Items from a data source
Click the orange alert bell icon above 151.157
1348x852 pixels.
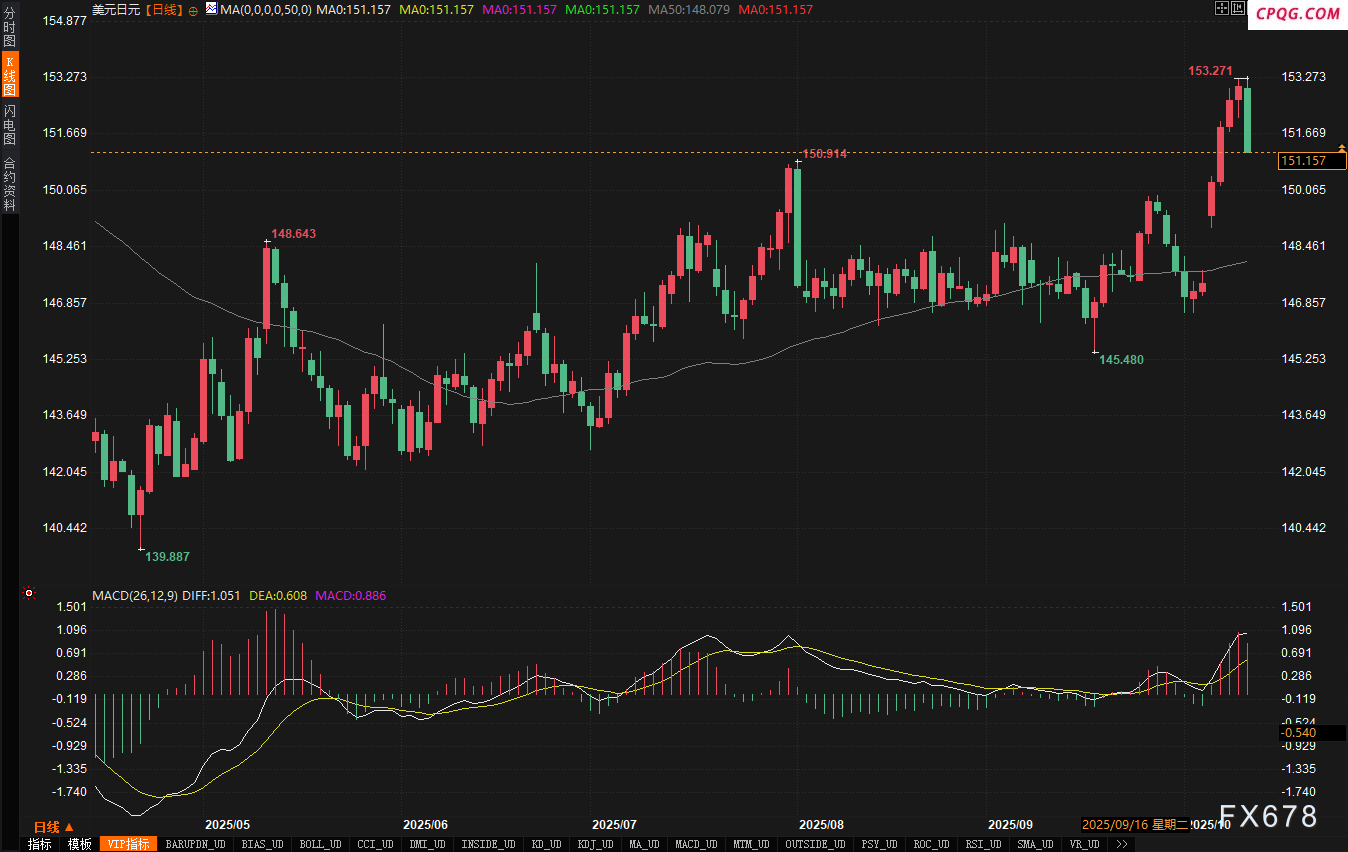1342,148
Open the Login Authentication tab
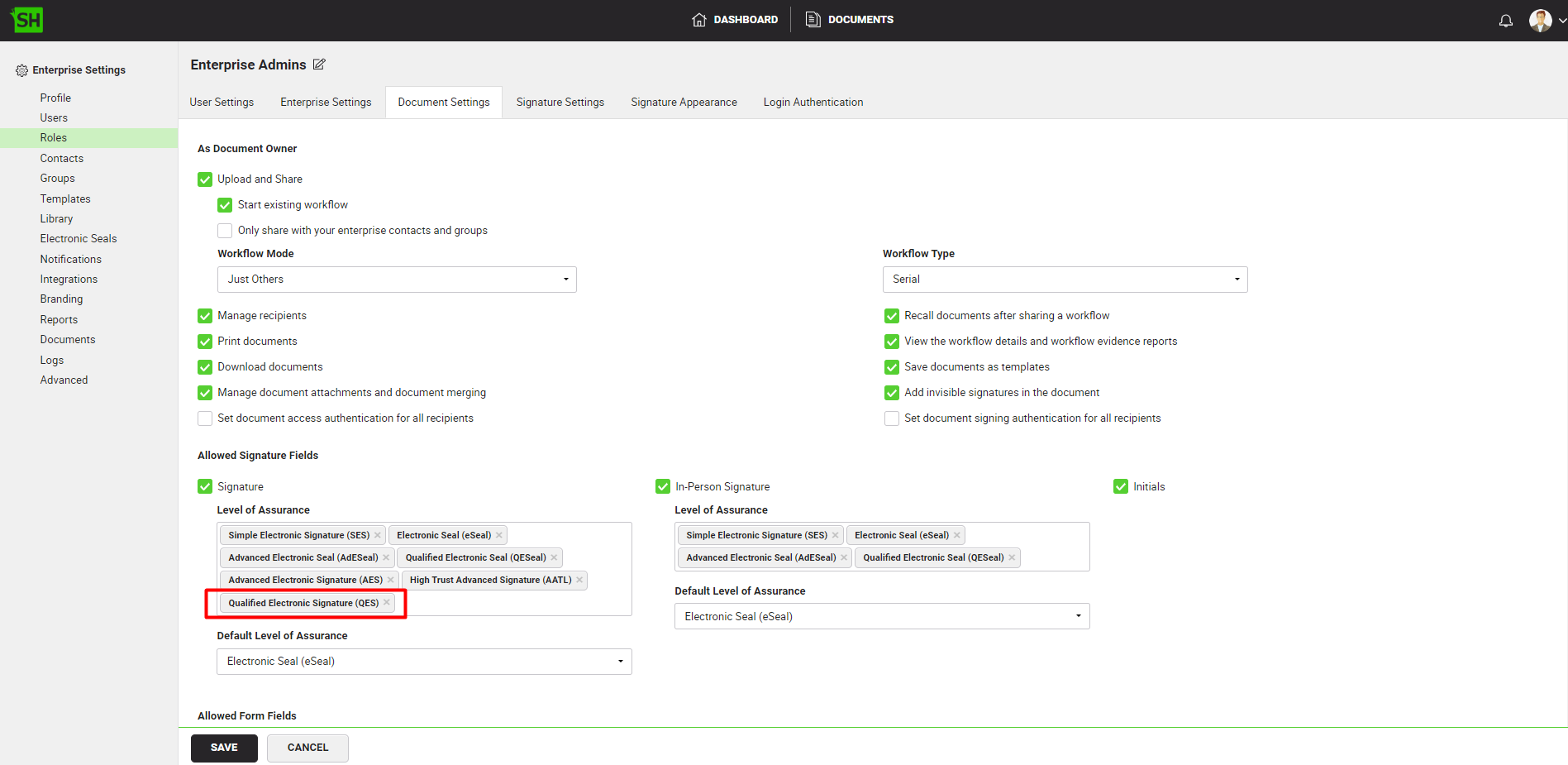Screen dimensions: 1568x765 pyautogui.click(x=813, y=103)
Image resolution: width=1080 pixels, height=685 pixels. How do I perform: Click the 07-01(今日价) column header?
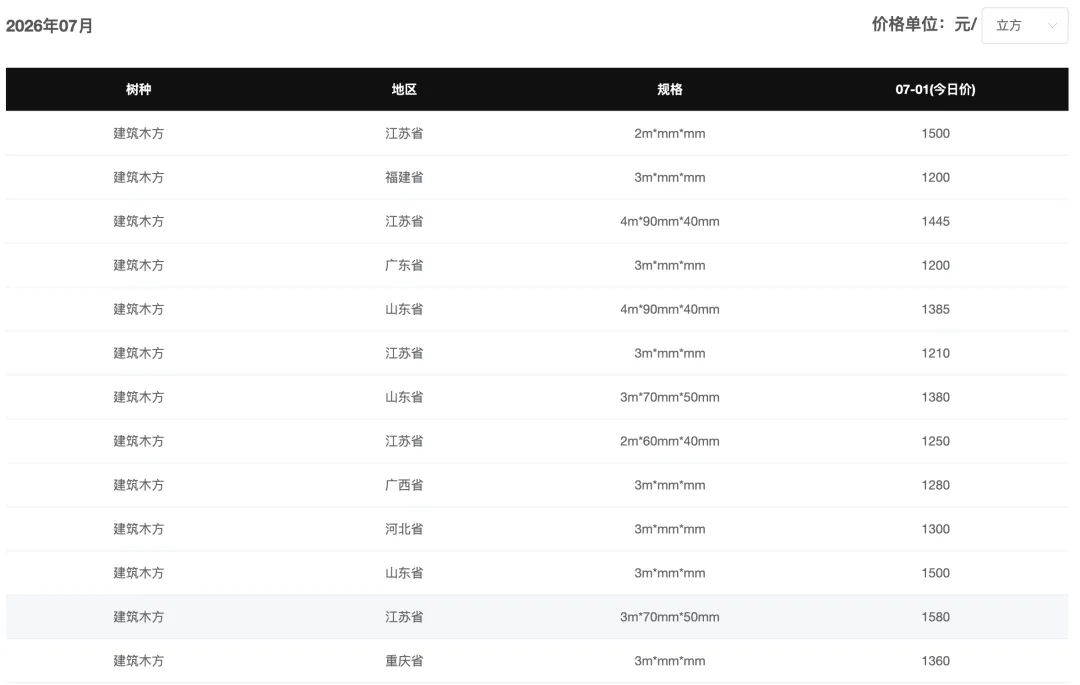[935, 89]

> Your goal
Restate word for word, and only, the lines from the line that contains "1348x852 pixels." through the end of the data, both included; pictures are not part of the copy.

> Answer to this exercise
1348x852 pixels.
1342,148
Open the Login Authentication tab
Screen dimensions: 1568x765 pyautogui.click(x=813, y=103)
Image resolution: width=1080 pixels, height=685 pixels. How do I perform: Click the 07-01(今日价) column header?
[935, 89]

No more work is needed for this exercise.